Vignettes
A Woman’s Revenge
Her husband said with a laugh that was somewhere between mockery and joviality, ‘You know, without me, you wouldn’t be wearing those ear-rings!’ His eyes roamed the various parts of her body and settled, with satisfaction, on each item that had been part of the continuing husbandly largesse over the eight years of their marriage. ‘Or the rings. The necklace. The jade bangle.’ His eyes rested longer on the bangle, circling her delicate wrist, for it had cost more than the rest of the items combined, being the Imperial variety of jade with its rare translucence. The gold anklets resting on her small dainty feet in their embroidered slippers did not escape his attention. He said, ‘You know, I saw Old Wu’s second wife look at those anklets with special interest because they’re of better quality gold than hers!’
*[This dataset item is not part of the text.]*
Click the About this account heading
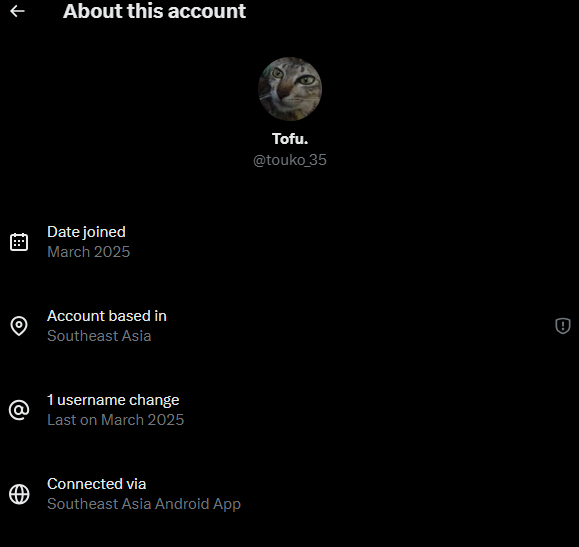Screen dimensions: 579x547 coord(154,11)
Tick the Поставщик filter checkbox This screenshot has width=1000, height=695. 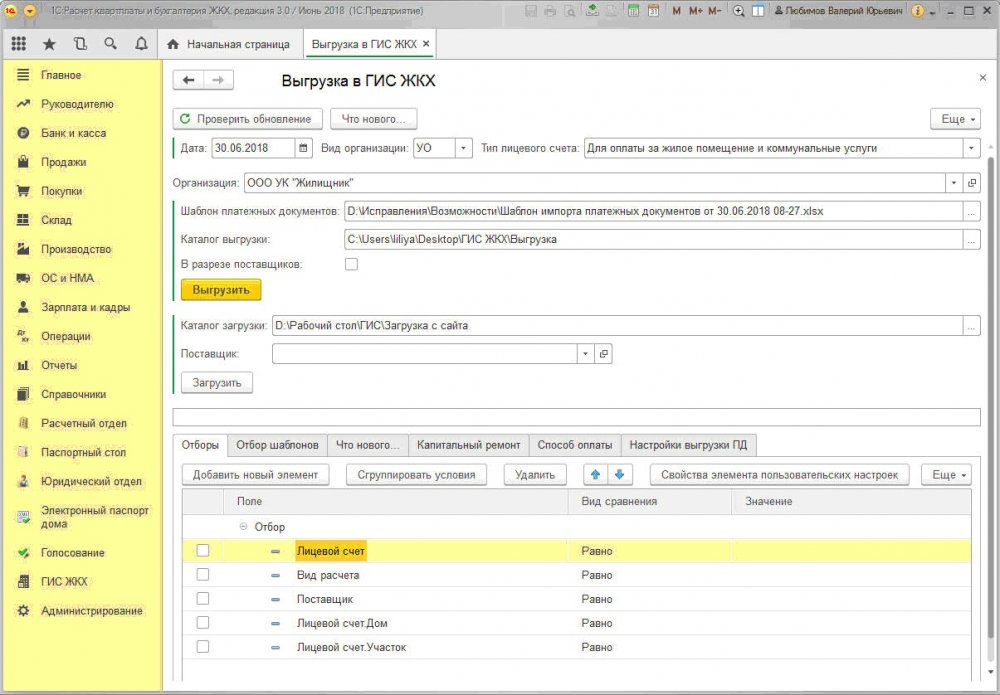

It was the incessant competition between two vain old men to see whose wife or mistress wore the more expensive jewellery, badge of their husbands’ social standing. Like Old Wu’s second wife, she was also Number Two and very young; unlike her, though, she would have given back—flung back, rather—all those glittering ornaments if she could, and say, before walking out of the house, ‘Take them back! I don’t want them for they’re poisoned with the venom of your words, and of your touch!’
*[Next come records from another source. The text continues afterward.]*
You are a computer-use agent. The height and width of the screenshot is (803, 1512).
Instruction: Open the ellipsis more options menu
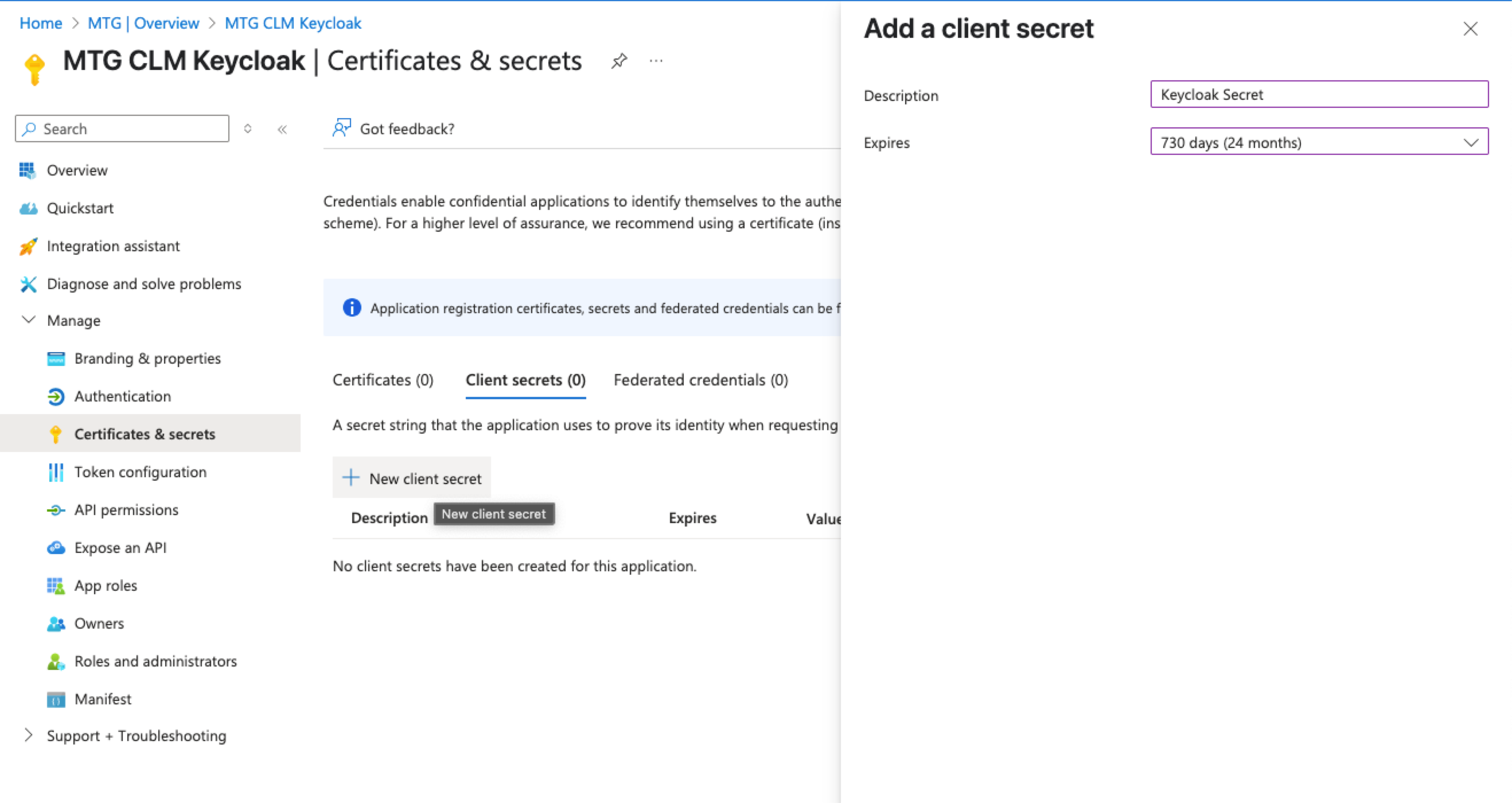click(656, 60)
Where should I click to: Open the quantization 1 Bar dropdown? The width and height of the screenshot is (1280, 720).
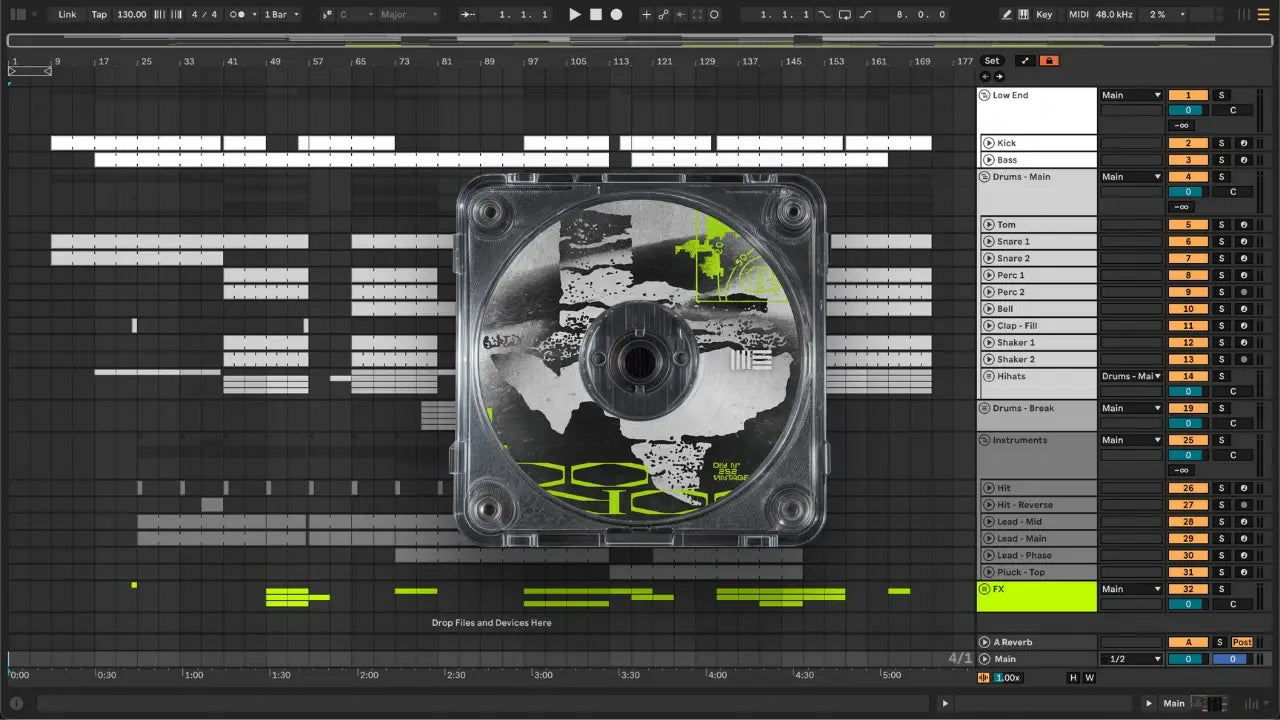click(x=279, y=15)
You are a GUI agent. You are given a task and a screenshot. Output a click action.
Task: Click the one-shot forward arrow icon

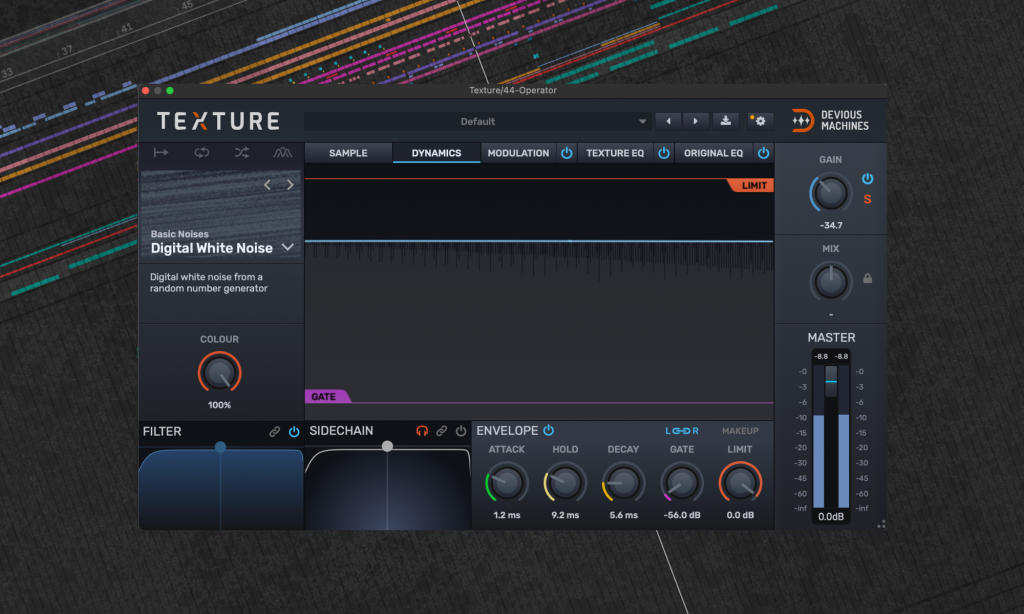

But of course she couldn’t do that. She was trapped in a world that she daily cried to be free from. ‘What are you crying about?’ said her mother impatiently, once catching sight of the tears in your eyes. ‘Every young woman would die to be in your position!’
It was his jealousy that unleashed all the mean comments, the special jealousy of an old man when he sees his young, beautiful wife attracting the attention of other men, in particular the younger ones. The resentful feelings would rise to the surface, like a dark, malevolent current in a stagnant pool, right in the middle of his making love to her, in the darkness, on their silken bed. It was then that all the insecurities harboured in that proud seventy-five-year-old body with its weakened flesh and sagging skin burst forth, like a suppurating wound, overwhelming her.
They could take on the crudest forms: ‘Why was he looking at you all the time? You must have given him some encouragement. Do you fancy him? Did you say to yourself, ‘It must be much bigger and longer and stronger than my husband’s!’ Well, go ahead, go ahead and take him for your lover!’
Sometimes it took the whole night to calm him down, and get him back to sleep. She wished that the calming down needed just the cup of expensive ginseng from China that her mother had bought for her.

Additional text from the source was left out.